Tex Armadillo no sospechaba que mientras él llevaba a cabo el robo de la estatua en el palacio, la cueva de los bandidos había sido desmantelada y sus ocupantes estaban atados de dos en dos, padeciendo hambre y sed, aterrados de que apareciera un tigre y los despachara para su cena. Los prisioneros tuvieron suerte, porque antes que llegaran las fieras, tan abundantes en esa región, apareció un destacamento de soldados reales. Pema les había indicado la ubicación del campamento de la Secta del Escorpión.

La joven había logrado llegar con sus compañeras hasta un camino rural, donde finalmente las encontró, extenuadas, un campesino que llevaba sus vegetales al mercado en una carreta tirada por caballos. Primero creyó que eran monjas, por las cabezas rapadas, pero le llamó la atención que todas, menos una, iban vestidas de fiesta. El hombre no tenía acceso al periódico ni a la televisión, pero se había enterado por la radio, como todos los demás habitantes del país, de que seis jóvenes habían sido secuestradas. Como no había visto sus fotos, no pudo reconocerlas, pero le bastó una mirada para darse cuenta de que esas niñas estaban en apuros. Perra se plantó de brazos abiertos en la mitad del camino, obligándolo a detenerse, y le contó en pocas palabras su situación.

– El rey está en peligro, debo conseguir ayuda de inmediato -dijo.

El campesino dio media vuelta y las llevó al trote al caserío de donde procedía. Allí consiguieron un teléfono y mientras Pema procuraba comunicarse con las autoridades, sus compañeras recibían los cuidados de las mujeres de la aldea. Las muchachas, que habían dado muestras de mucho valor durante esos días terribles, se quebraron al verse a salvo y lloraban, pidiendo que las devolvieran a sus familias lo antes posible. Pero Pema no pensaba en eso, sino en Dil Bahadur y el rey.

El general Myar Kunglung se puso al teléfono apenas le avisaron de lo ocurrido y habló directamente con Pema. Ella repitió lo que sabía pero se abstuvo de mencionar el Dragón de Oro, primero porque no estaba segura de que los bandidos lo hubieran robado, y segundo porque comprendió instintivamente que, de ser así, no convenía que el pueblo lo supiera. La estatua encarnaba el alma de la nación. No le correspondía a ella propagar una noticia que podía ser falsa, decidió.

Myar Kunglung dio instrucciones al puesto de guardias más cercano para que fueran a buscar a las niñas a la aldea y las condujeran a la capital. A medio camino él mismo les salió al encuentro, llevando consigo a Wandgi y Kate Cold. Al ver a su padre, Pema saltó del jeep donde viajaba y corrió a abrazarlo. El pobre hombre sollozaba como un crío.

– ¿Qué te hicieron? -preguntaba Wandgi examinando a su hija por todos lados.

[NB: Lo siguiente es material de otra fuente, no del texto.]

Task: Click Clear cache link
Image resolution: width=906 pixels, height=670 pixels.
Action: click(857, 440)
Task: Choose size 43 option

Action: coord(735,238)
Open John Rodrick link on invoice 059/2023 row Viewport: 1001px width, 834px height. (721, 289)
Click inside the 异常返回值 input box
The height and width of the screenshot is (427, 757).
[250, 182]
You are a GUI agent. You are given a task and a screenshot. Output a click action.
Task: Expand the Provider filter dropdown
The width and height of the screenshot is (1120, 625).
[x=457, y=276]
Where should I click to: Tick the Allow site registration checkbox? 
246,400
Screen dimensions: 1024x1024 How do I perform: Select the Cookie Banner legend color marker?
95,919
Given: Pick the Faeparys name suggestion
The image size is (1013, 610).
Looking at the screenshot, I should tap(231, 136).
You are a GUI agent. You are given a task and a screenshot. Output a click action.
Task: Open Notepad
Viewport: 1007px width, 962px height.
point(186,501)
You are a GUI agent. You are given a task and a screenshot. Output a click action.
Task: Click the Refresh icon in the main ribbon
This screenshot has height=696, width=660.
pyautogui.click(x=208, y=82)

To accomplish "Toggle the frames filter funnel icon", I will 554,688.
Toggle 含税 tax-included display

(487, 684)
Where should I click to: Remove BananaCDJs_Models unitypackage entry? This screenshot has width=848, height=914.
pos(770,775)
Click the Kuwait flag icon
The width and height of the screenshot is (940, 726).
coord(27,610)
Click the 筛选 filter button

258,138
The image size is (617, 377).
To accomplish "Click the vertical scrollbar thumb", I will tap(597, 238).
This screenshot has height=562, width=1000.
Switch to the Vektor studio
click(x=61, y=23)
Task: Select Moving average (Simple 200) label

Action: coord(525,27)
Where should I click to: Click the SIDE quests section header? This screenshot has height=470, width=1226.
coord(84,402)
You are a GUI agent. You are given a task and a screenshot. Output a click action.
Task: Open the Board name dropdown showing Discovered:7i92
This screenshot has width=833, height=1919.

– Nada, papá, no me hicieron nada, te prometo; pero eso no importa ahora, tenemos que rescatar al rey, que corre mortal peligro.

– Eso le corresponde al ejército, no a ti. ¡Tú volverás conmigo a casa!

– No puedo, papá. ¡Mi deber es ir a Chenthan Dzong!

– ¿Por qué?

– Porque se lo prometí a Dil Bahadur -replicó ella sonrojándose.

Myar Kunglung traspasó a la joven con su mirada de zorro y algo debió haber interpretado por el color arrebolado de sus mejillas y el temblor de sus labios, porque se inclinó profundamente ante el guía, con las manos en la cara.

– Tal vez el honorable Wandgi permita a su valiente hija acompañar a este humilde general. Creo que será bien cuidada por mis soldados -pidió.